## EXERCISE DESCRIPTION
The part below that opens with the line containing "This screenshot has width=644, height=281." and closes with the line containing "Task: Open the Contact Us menu" should be copied exactly, minus any pictures.

## MATERIAL TO PROCESS
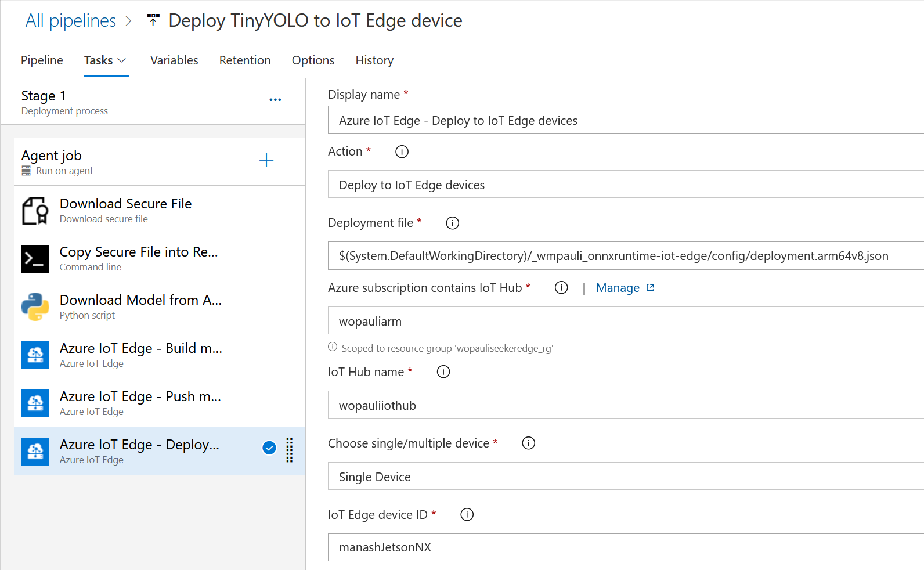The width and height of the screenshot is (924, 570).
Task: Switch to the Variables tab
Action: click(174, 60)
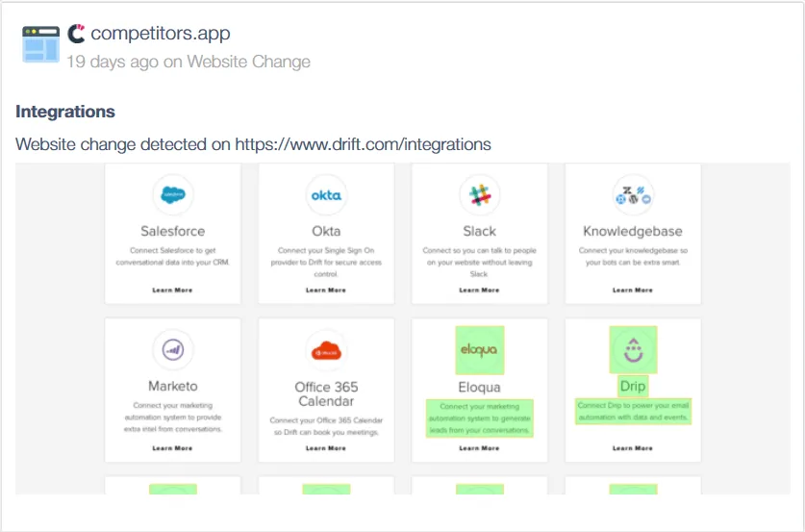Click the Knowledgebase multi-logo icon
This screenshot has height=532, width=805.
pos(633,195)
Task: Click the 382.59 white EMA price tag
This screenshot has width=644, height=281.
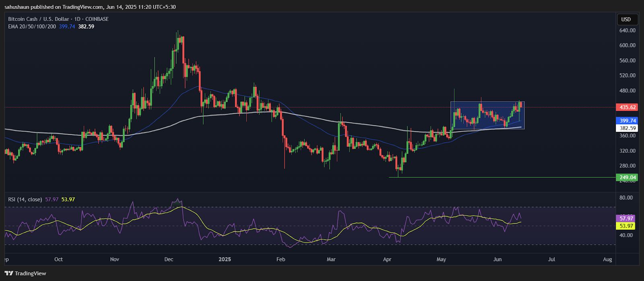Action: click(x=627, y=128)
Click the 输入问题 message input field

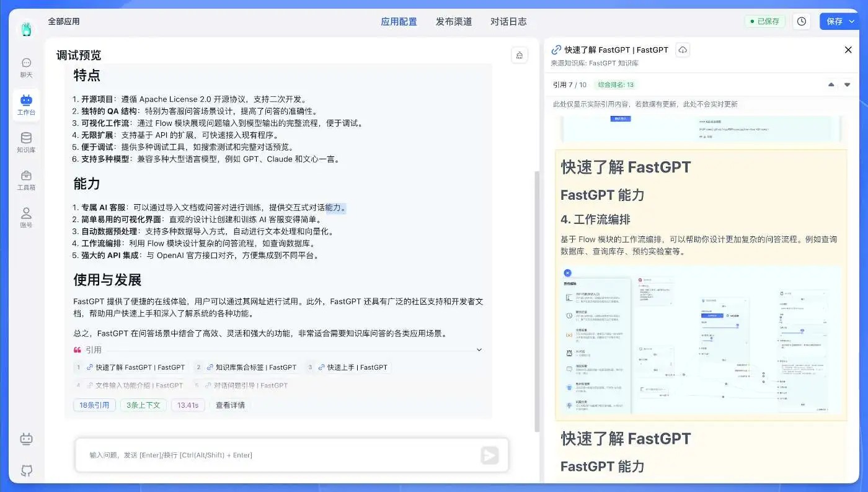point(279,455)
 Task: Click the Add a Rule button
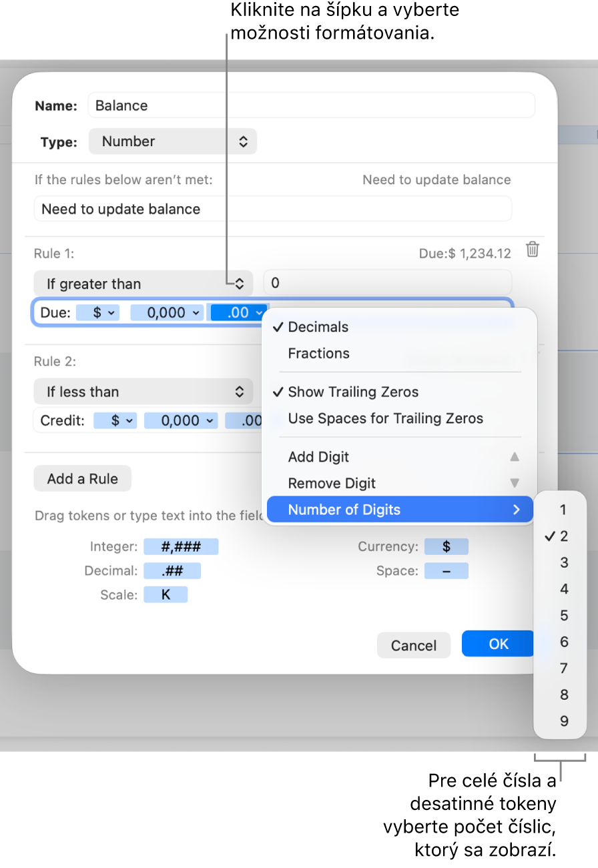click(x=82, y=478)
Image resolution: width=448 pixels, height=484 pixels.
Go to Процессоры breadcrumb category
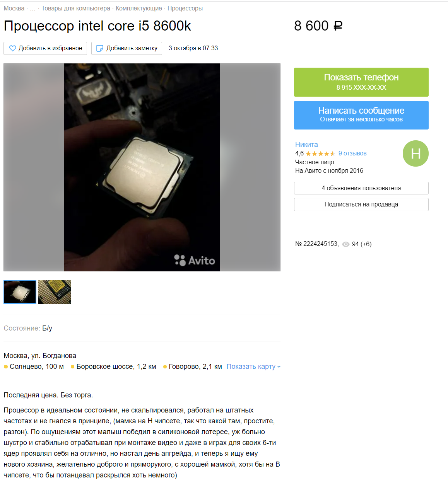click(x=185, y=9)
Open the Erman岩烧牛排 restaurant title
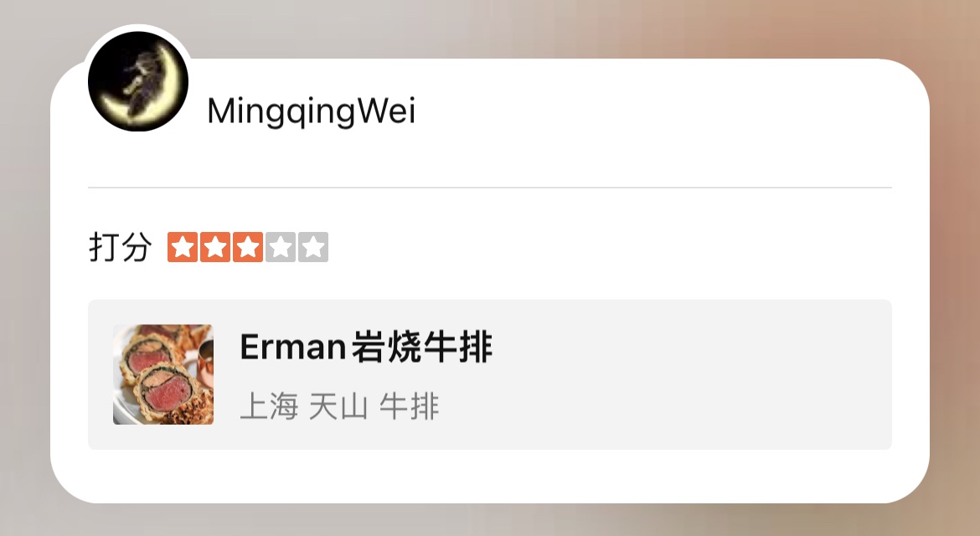This screenshot has height=536, width=980. 366,347
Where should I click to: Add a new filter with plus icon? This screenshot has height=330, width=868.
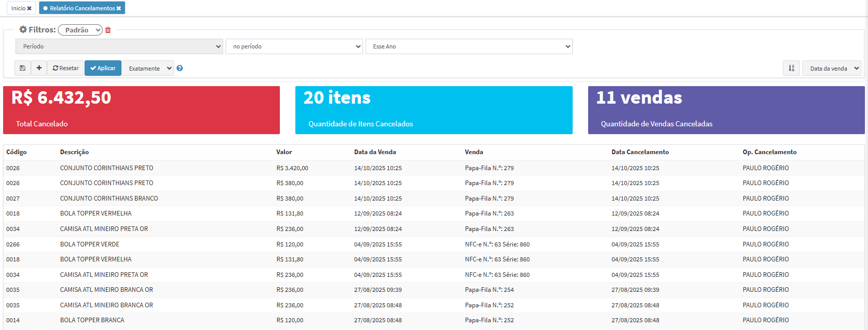[x=39, y=68]
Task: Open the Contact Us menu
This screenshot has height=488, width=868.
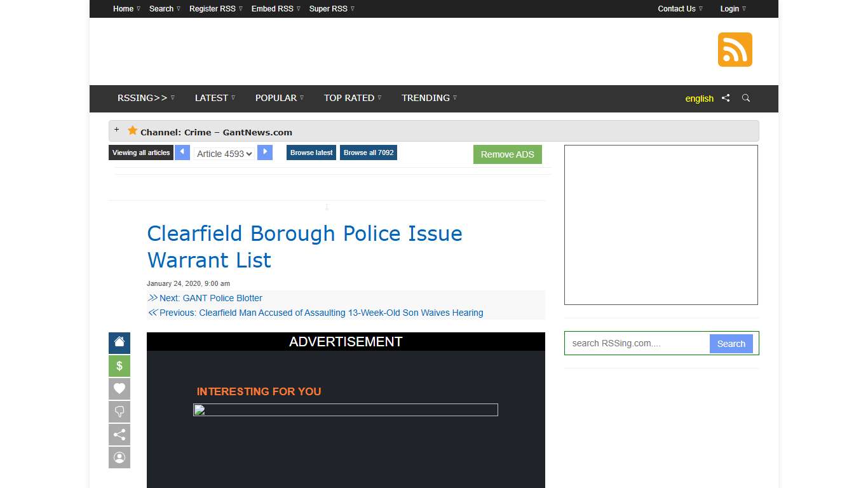Action: 676,8
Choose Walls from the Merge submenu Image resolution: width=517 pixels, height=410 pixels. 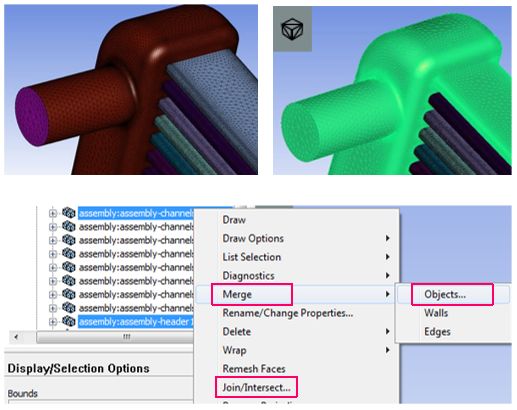(x=436, y=313)
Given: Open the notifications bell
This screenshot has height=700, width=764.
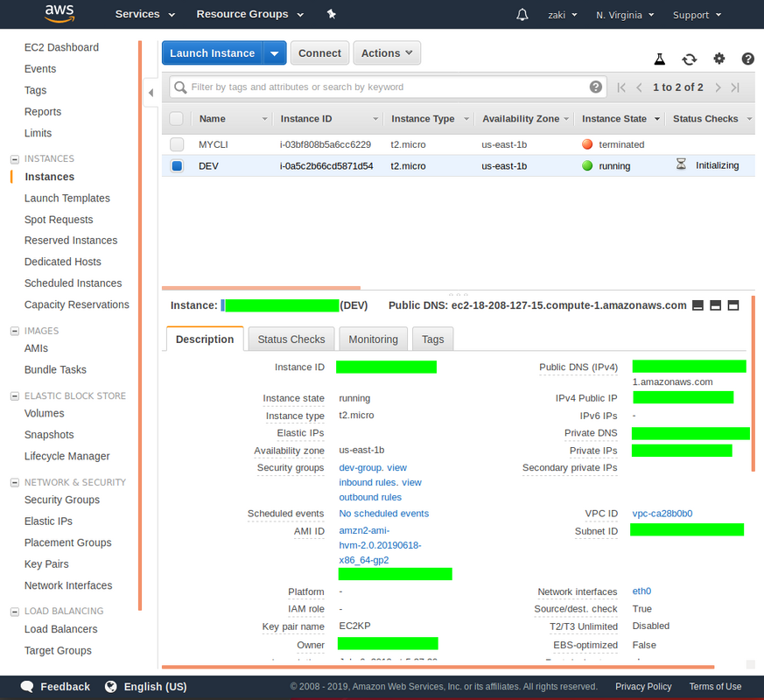Looking at the screenshot, I should coord(522,14).
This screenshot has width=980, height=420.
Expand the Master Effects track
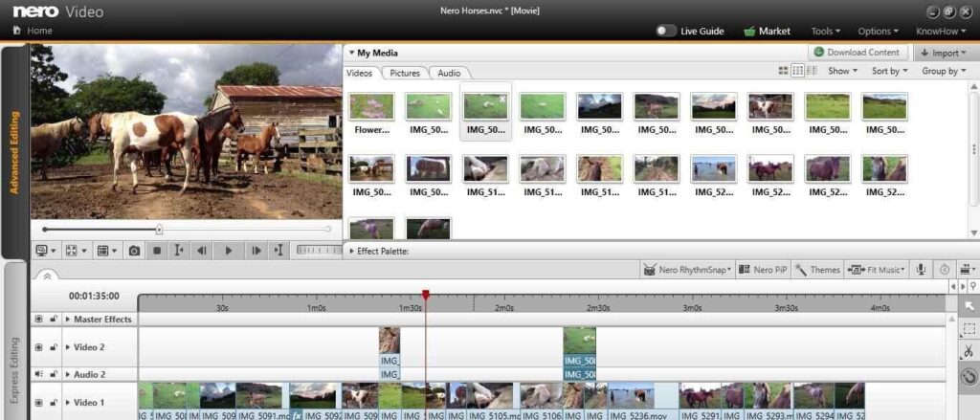(x=68, y=320)
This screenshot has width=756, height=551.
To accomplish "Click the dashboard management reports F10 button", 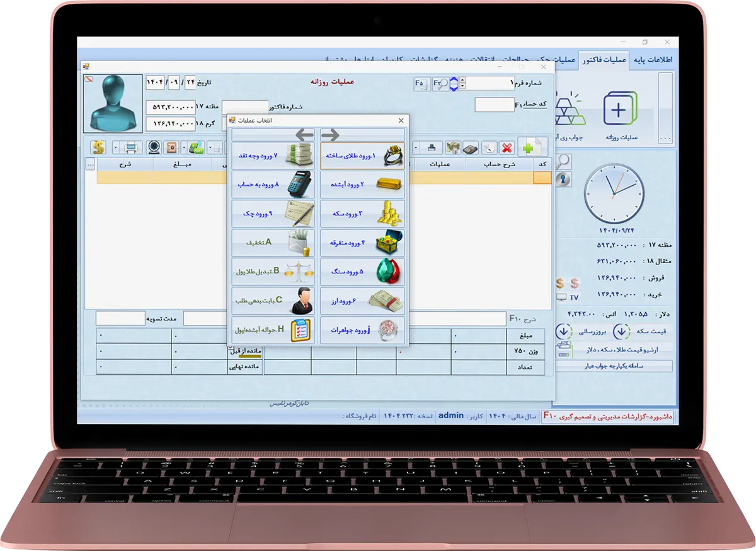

## ANSWER TO THIS PROBLEM
This screenshot has width=644, height=281.
Action: click(x=627, y=128)
Click the 输入问题 message input field

point(279,455)
 Task: Click the Add a Rule button
click(x=82, y=478)
Image resolution: width=448 pixels, height=484 pixels.
Go to Процессоры breadcrumb category
click(x=185, y=9)
Open the Erman岩烧牛排 restaurant title
This screenshot has height=536, width=980. 366,347
Where should I click to: Add a new filter with plus icon? This screenshot has height=330, width=868.
[x=39, y=68]
Task: Open the Contact Us menu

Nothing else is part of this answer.